▶ [TASK INSTRUCTIONS] Transcribe all of the listing below in full.

- Opening Delimiter -

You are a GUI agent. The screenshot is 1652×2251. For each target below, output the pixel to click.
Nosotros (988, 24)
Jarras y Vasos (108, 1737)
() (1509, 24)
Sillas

- Closing Delimiter -

▶ [REPLY TO THE EXERCISE]
You are a GUI agent. The screenshot is 1652×2251. For each target below, output the pixel to click.
Nosotros (988, 24)
Jarras y Vasos (108, 1737)
() (1509, 24)
Sillas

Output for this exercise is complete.